Personal information
- Born: 18 October 2003 (age 22)
- Batting: Right-handed
- Bowling: Right-arm medium-fast
- Role: Batting all-rounder
- Relations: Ines McKeon (sister)

International information
- National side: France (2022–);
- T20I debut (cap 17): 24 July 2022 v Czech Republic
- Last T20I: 29 June 2025 v Hungary
- Source: ESPNcricinfo, 14 October 2025

= Gustav McKeon =

French cricketer

Gustav McKeon (born 18 October 2003) is a French-Australian cricketer who plays internationally for the French national cricket team. In July 2022, he became the youngest cricketer to score a men's Twenty20 International (T20I) century and became the first cricketer to score back-to-back centuries in the format.

== International career ==
McKeon made his T20I debut on 24 July 2022, scoring 76 on debut against the Czech Republic. In his next game against Switzerland, McKeon scored 109, becoming the youngest male cricketer to score a T20I century. Then, in his next game against Norway, he scored 101, becoming the first cricketer to score back-to-back centuries in T20Is. He also broke the record for most runs scored in the first three innings of a men's T20I career with this century. He then went on to score 87 against Estonia, becoming just the 5th cricketer to score 4 back-to-back half-centuries.

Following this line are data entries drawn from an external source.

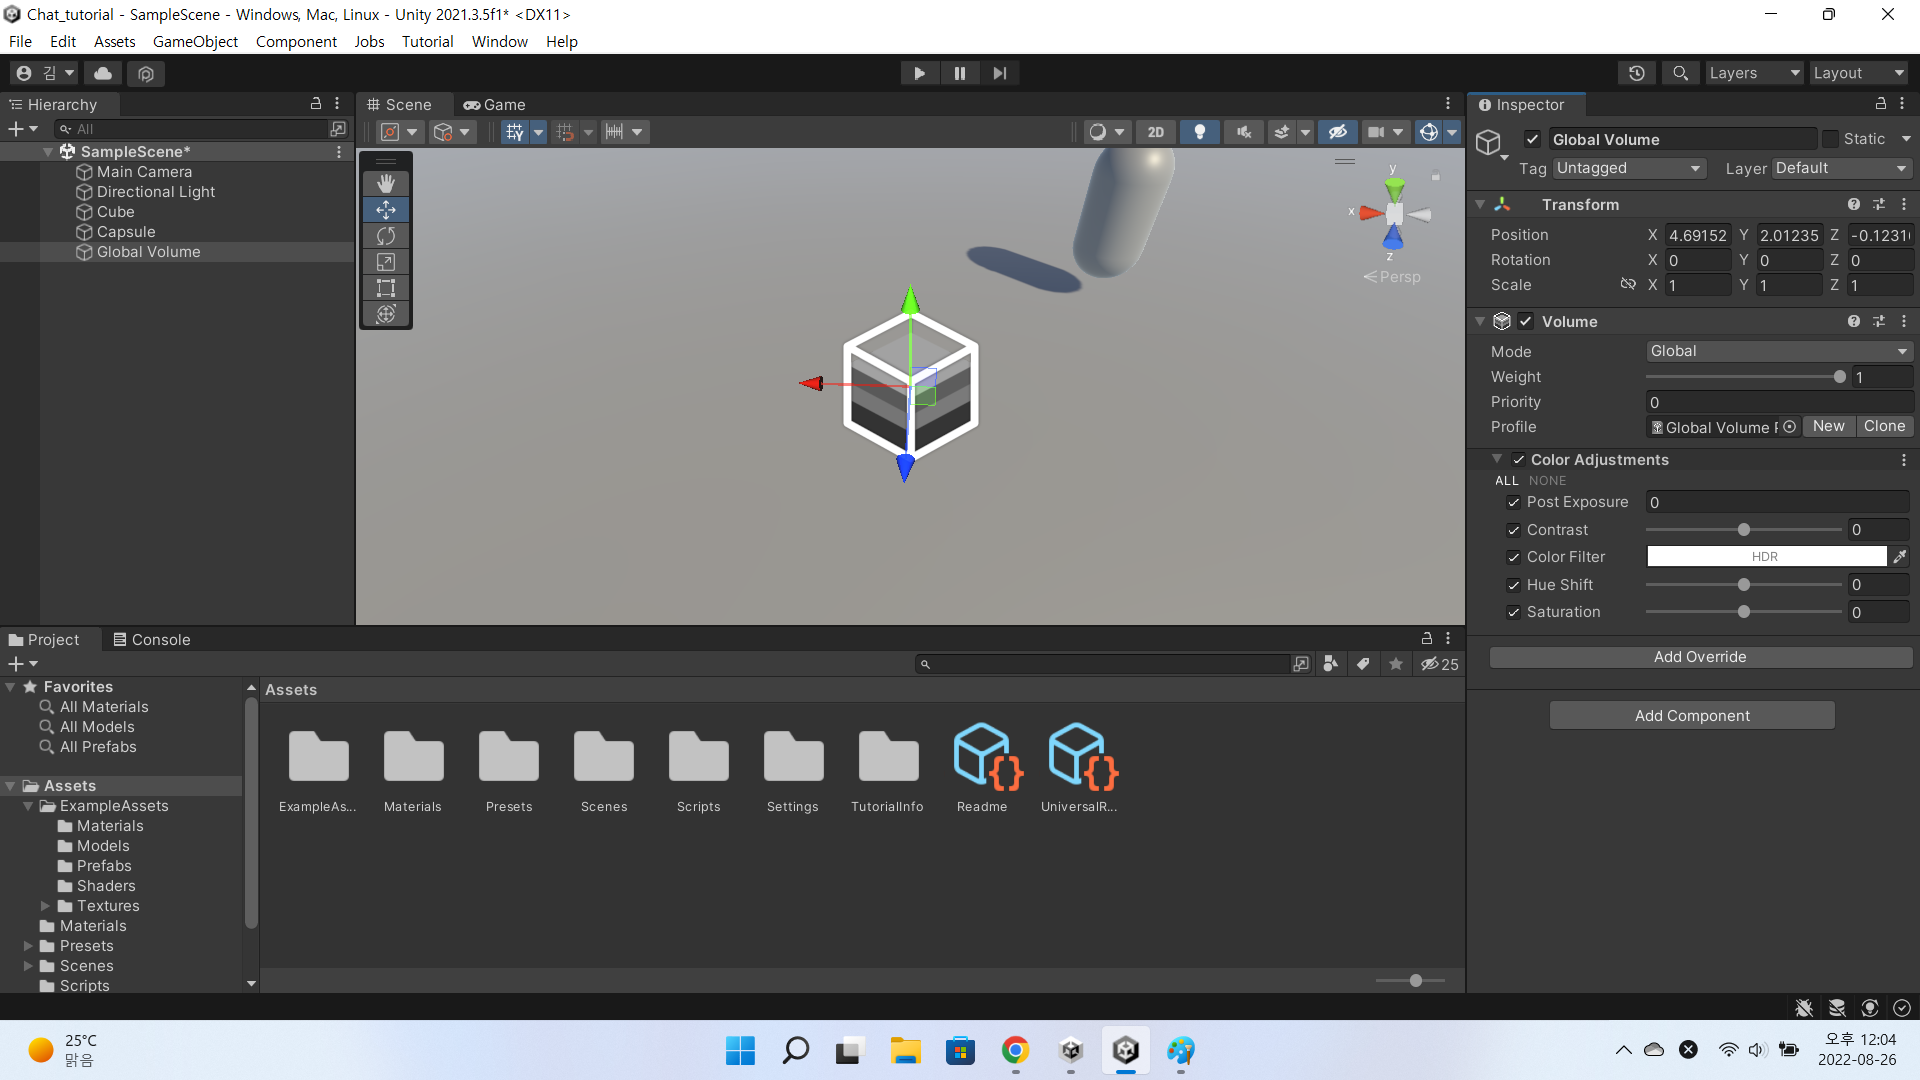Viewport: 1920px width, 1080px height.
Task: Switch to the Console tab
Action: pyautogui.click(x=151, y=640)
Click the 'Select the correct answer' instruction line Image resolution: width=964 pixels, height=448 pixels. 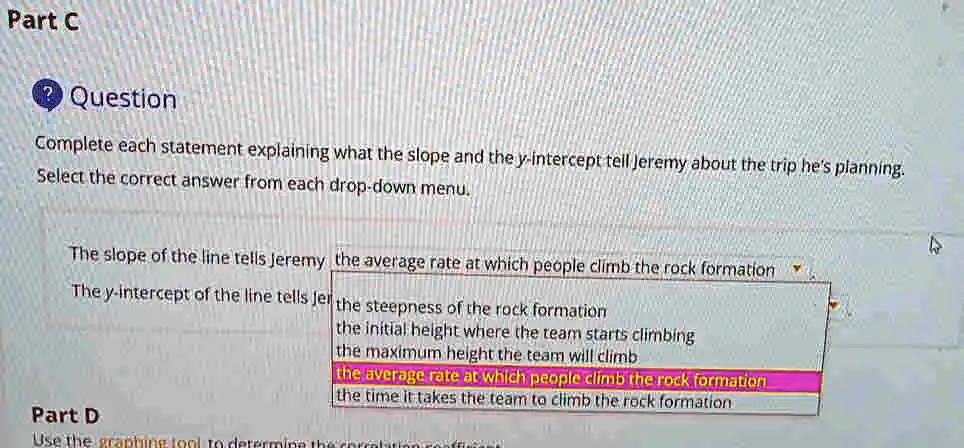tap(253, 183)
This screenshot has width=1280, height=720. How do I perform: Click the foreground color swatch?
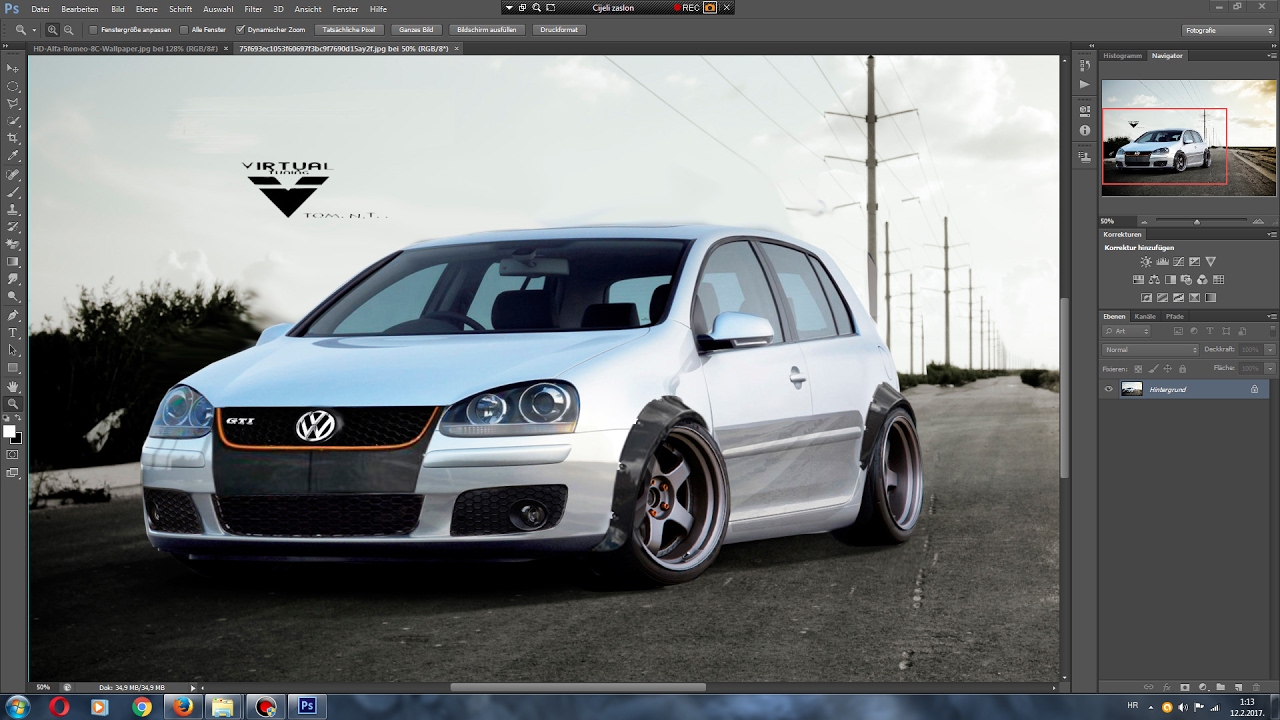(x=9, y=432)
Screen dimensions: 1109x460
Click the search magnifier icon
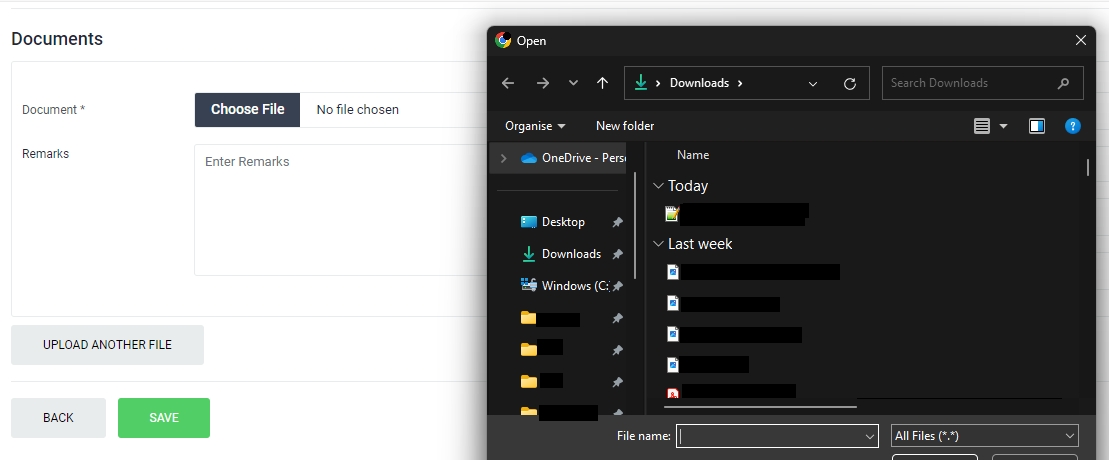pos(1063,83)
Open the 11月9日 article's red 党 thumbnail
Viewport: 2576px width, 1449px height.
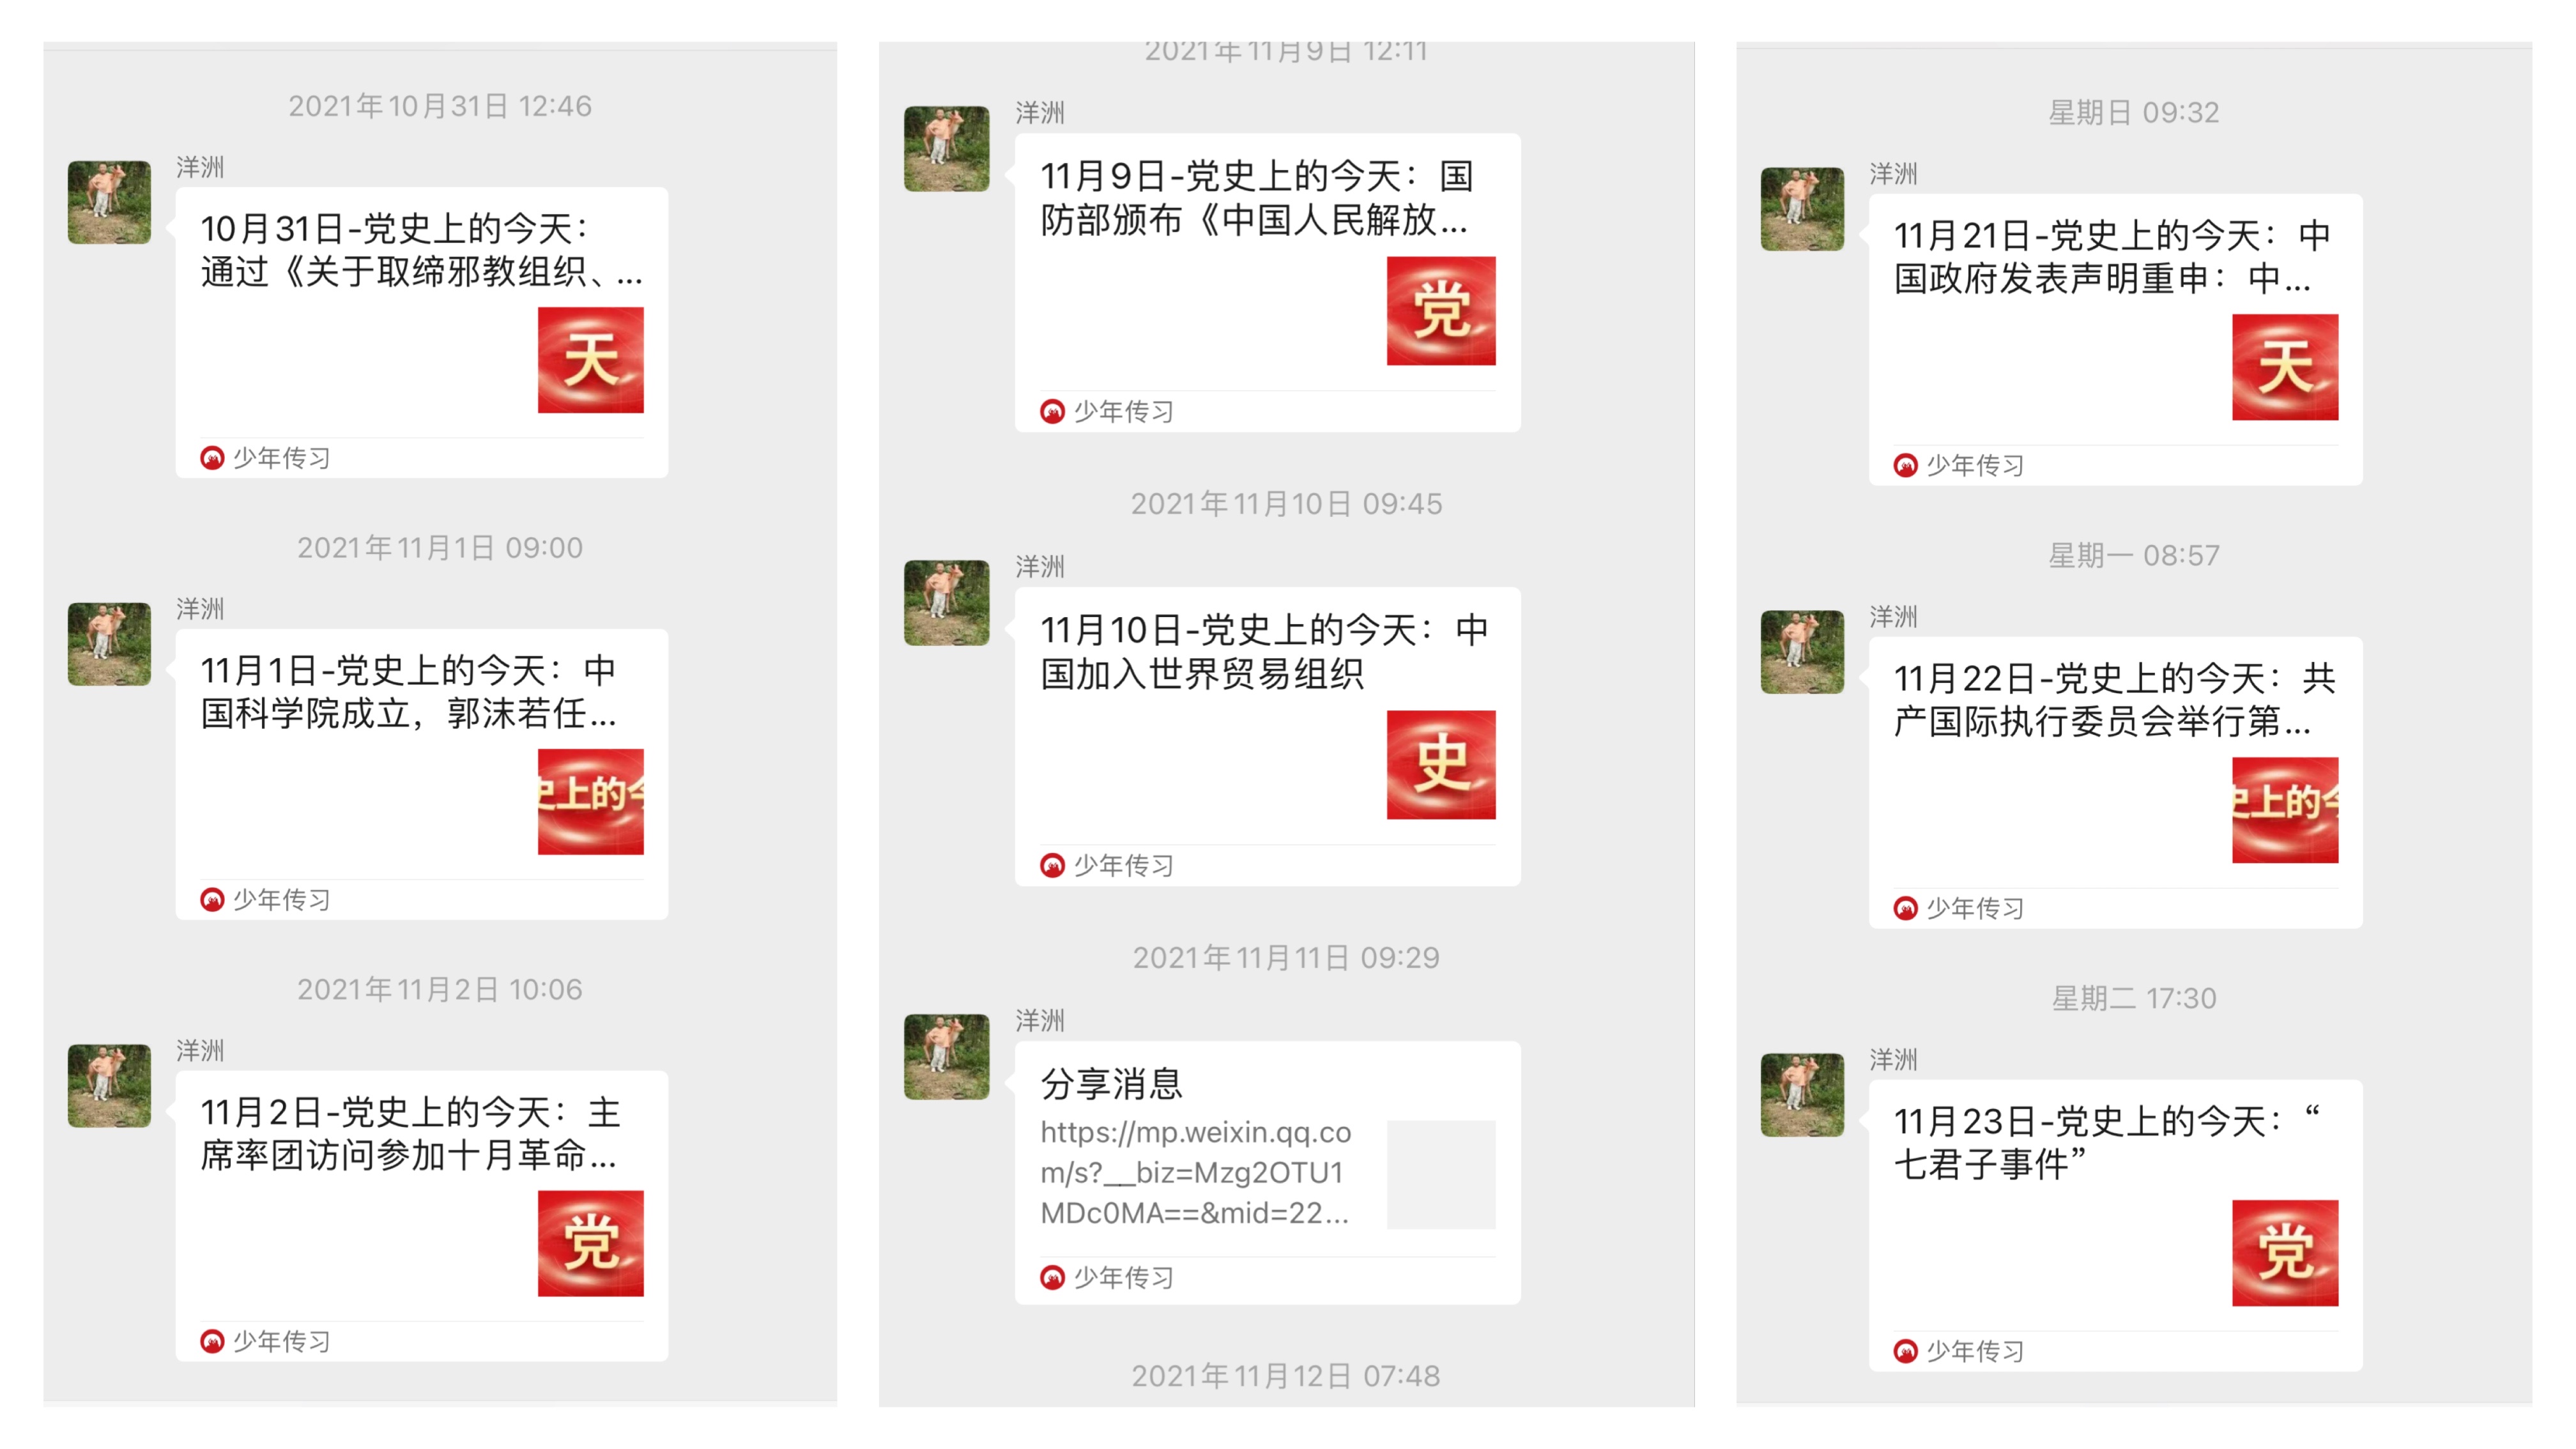click(1441, 311)
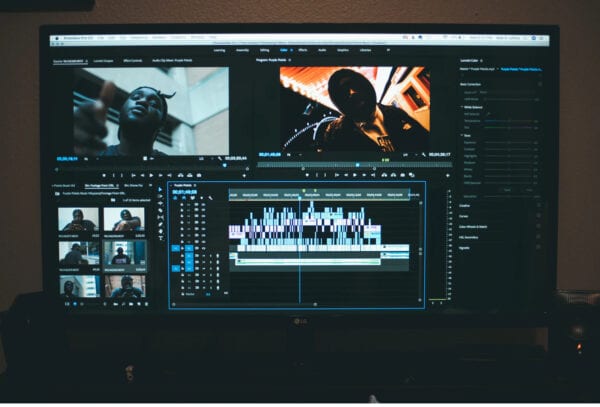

McKeon's feats had him nominated for the ICC Men's Player of the Month for July 2022 award.

In July 2023, McKeon became the first player in the world to score 600+ runs in 10 consecutive T20I innings. In doing so, Mckeon surpassed the likes of Virat Kohli and Babar Azam, the previous holders of this record.

==Domestic career==
Gustav competes for Perth Cricket Club in the Western Australian Premier Cricket competition.